Fatores ambientais e cognitivos
Conforme Afonso, o estresse, a poluição, a falta de sono e o sedentarismo estão entre os principais inimigos do cérebro. Ele observa que a poluição (atmosférica, sonora, eletromagnética e até alimentar) contribui para o acúmulo de toxinas e desequilíbrios hormonais. Já o excesso de telas e a falta de estímulo cognitivo prejudicam a plasticidade cerebral. "Ler, aprender coisas novas e manter a curiosidade viva são exercícios poderosos para o cérebro. O estímulo cognitivo é uma das melhores formas de prevenir o declínio da memória", reforça.

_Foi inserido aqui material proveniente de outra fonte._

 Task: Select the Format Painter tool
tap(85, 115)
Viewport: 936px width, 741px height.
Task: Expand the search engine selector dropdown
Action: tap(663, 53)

Terapias integrativas e medicina preventiva
O especialista explica que algumas abordagens da saúde integrativa podem complementar os cuidados com o cérebro. A naturopatia, por exemplo, quando associada a uma boa alimentação, sono de qualidade e exercícios, é uma ferramenta valiosa na prevenção do declínio cognitivo. Além dessa, Afonso enfatiza que existem terapias com comprovação científica, como a fotobiomodulação transcraniana — aplicação de luz em áreas específicas do cérebro — e a neuromodulação do nervo vago, que melhora a função neuronal e o equilíbrio emocional.
Para pessoas com histórico familiar de demência, Afonso recomenda acompanhamento regular com neurologista, exames de imagem e testes genéticos, porque as doenças neurodegenerativas se instalam de forma lenta e silenciosa. Por isso, a prevenção é o caminho mais eficaz.
Contudo, o especialista acredita que rejuvenescer o cérebro é possível. "Quando cuidamos do sono, da alimentação, do corpo e da mente, ativamos mecanismos de regeneração que retardam o envelhecimento", conclui.
Especialista
Afonso Salgado é referência em saúde integrativa, unindo ciência e práticas complementares em uma abordagem inovadora e humanizada. Formado em Fisioterapia, Nutrição e Osteopatia, possui especialização pela International Waterlily & Water Gardening Society (França). Ele é mestre em Medicina pela Universidade Estadual Paulista (Unesp), doutor em Engenharia Biomédica pela Universidade Camilo Castelo Branco (Unicastelo-SP) e pós-doutor em Neurociência pela Universidade do Sul de Santa Catarina (Unisul).
Autor de cinco livros e coautor da obra Photobiomodulation in the Brain, em parceria com pesquisadores da Harvard University, nos Estados Unidos. Professor de mestrado na Florida Christian University, atua também em terapia manual, medicina funcional, naturopatia e osteopatia. É PHD Alternative Medical Practitioner e Holistic Health Practitioner, além de membro do Institute of Functional Medicine.